The Perpetual Limited (ASX: PPT) share price tumbled with the ASX 200 index on Monday.
The fund manager's shares dropped over 3% to $27.25.
This means the Perpetual share price is now down 26% since the start of the year.
Broker tips Perpetual share price to bounce back strongly
The team at Bell Potter are positive on the fund manager and believe its shares could bounce back very strongly.
According to a note, the broker has retained its buy rating and lifted its price target on the company's shares to $39.80.
Based on the current Perpetual share price of $27.25, this implies potential upside of 46% for investors over the next 12 months.

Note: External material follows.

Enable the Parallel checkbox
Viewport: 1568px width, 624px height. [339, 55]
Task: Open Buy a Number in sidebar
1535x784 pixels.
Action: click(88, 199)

The broker is also forecasting a dividend yield of approximately 7.5% in FY 2023, stretching the total potential return beyond 50%.
What did the broker say?
Bell Potter is a fan of the company's plan to acquire Pendal Group Ltd (ASX: PDL). It commented:
We believe the agreed acquisition of PDL is good news and should create a strong company with a wide product set and global distribution opportunities, which should drive growth over the next few years.
In addition, excluding the Pendal acquisition, the broker sees significant value in the Perpetual share price. Particularly after recent weakness. It concluded:
We value Perpetual (excluding Pendal) using DCF valuation, with a WACC of 10.0% applied to EBITDA after tax. This gives a value for the business of $2.3bn or $39.78 per share (which we round to $39.80 as a target price). This is 3.6% higher than our previous valuation of $38.40 per share. The 9.4% fall in the share price on August 25 following the [Pendal] announcement seems at odds with the strong trading and benefits of the merger, and we would see this recent weakness as a buying opportunity.